There's a considerable difference when it comes to the native architecture of both graph storage and processing. Unsurprisingly, native technologies tend to perform queries faster, scale bigger (retaining their hallmark query speed as the data set grows in size), and run more efficiently, calling for much less hardware. As a result, it's critical to understand the differences.
In this "Graph Databases for Beginners" blog series, we have covered why graphs are the future, why data relationships matter, the basics of data modeling, data modeling pitfalls to avoid, why a database query language matters, why we need NoSQL databases, ACID vs. BASE, a tour of aggregate stores and other graph data technologies.
Now that we have a relatively comprehensive grasp of the basics, it is time to go over the differing internal properties of a graph database. Today, we will discuss some of the characteristics that distinguish native graph databases and why these characteristics are of interest to graph database users.

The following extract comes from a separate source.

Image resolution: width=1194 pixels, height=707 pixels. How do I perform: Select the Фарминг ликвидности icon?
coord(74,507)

What "Graph First" Means for Native Graph TechnologyThere are two main elements that distinguish native graph technology: storage and processing.
Graph storage commonly refers to the underlying structure of the database that contains graph data. When built specifically for storing graph-like data, it is known as native graph storage. Graph databases with native graph storage are optimized for graphs in every aspect, ensuring that data is stored efficiently by writing nodes and relationships close to each other.

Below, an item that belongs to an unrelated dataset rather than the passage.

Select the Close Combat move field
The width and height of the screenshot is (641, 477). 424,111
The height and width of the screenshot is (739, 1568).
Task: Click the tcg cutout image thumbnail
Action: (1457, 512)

Graph storage is classified as non-native when the storage comes from an outside source, such as a relational, columnar, or other NoSQL database. These databases use other algorithms to store data about nodes and relationships, which may end up being placed far apart. This non-native approach can lead to latent results as their storage layer is not optimized for graphs.
Native graph processing is another key element of graph technology, referring to how a graph database processes database operations, including both storage and queries. Index-free adjacency is the key differentiator of native graph processing.

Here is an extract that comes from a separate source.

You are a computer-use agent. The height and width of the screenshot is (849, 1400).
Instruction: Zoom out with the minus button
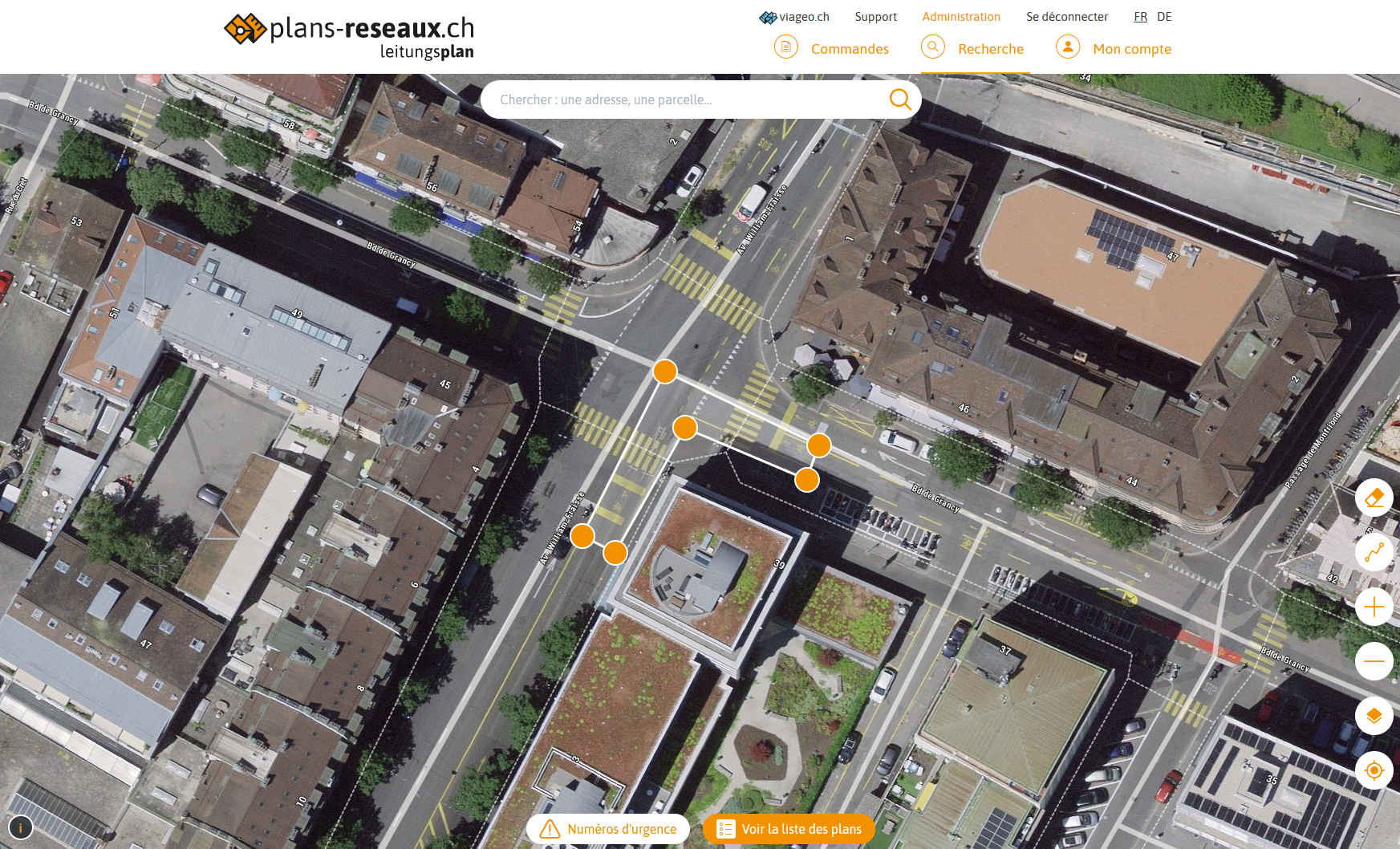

At write time, index-free adjacency speeds up storage processing by ensuring that each node is stored directly to its adjacent nodes and relationships. Then, during query processing (i.e., read time), index-free adjacency ensures lightning-fast retrieval without the need for indexes. Graph databases that rely on global indexes (rather than index-free adjacency) to gather results are classified as having non-native processing.
Another important consideration is ACID writes. Related data brings an uncommonly strict need for data integrity beyond that of other NoSQL models. In order to store a connection between two things, we must not only write a relationship record but update the node at each end of the relationship as well. If any one of these three write operations fails, it will result in a corrupted graph.
The only way to ensure that graphs aren't corrupted over time is to carry out writes as full ACID transactions. Systems with native graph processing include the proper internal guard rails to ensure that data quality remains impervious to network blips, server failures, competing transactions, and the like.
Native Graph StorageTo dive into further detail, the element that makes a graph storage native is the structure of the graph database from the ground up. Graph databases with native graph storage have underlying storage designed specifically for the storage and management of graphs. They are designed to maximize the speed of traversals during arbitrary graph algorithms.
For example, let's take a look at the way Neo4j — a native graph database — is structured for native graph storage. Every layer of this architecture — from the Cypher query language to the files on disk — is optimized for storing graph data, and not a single part is substituted in from other non-graph technologies.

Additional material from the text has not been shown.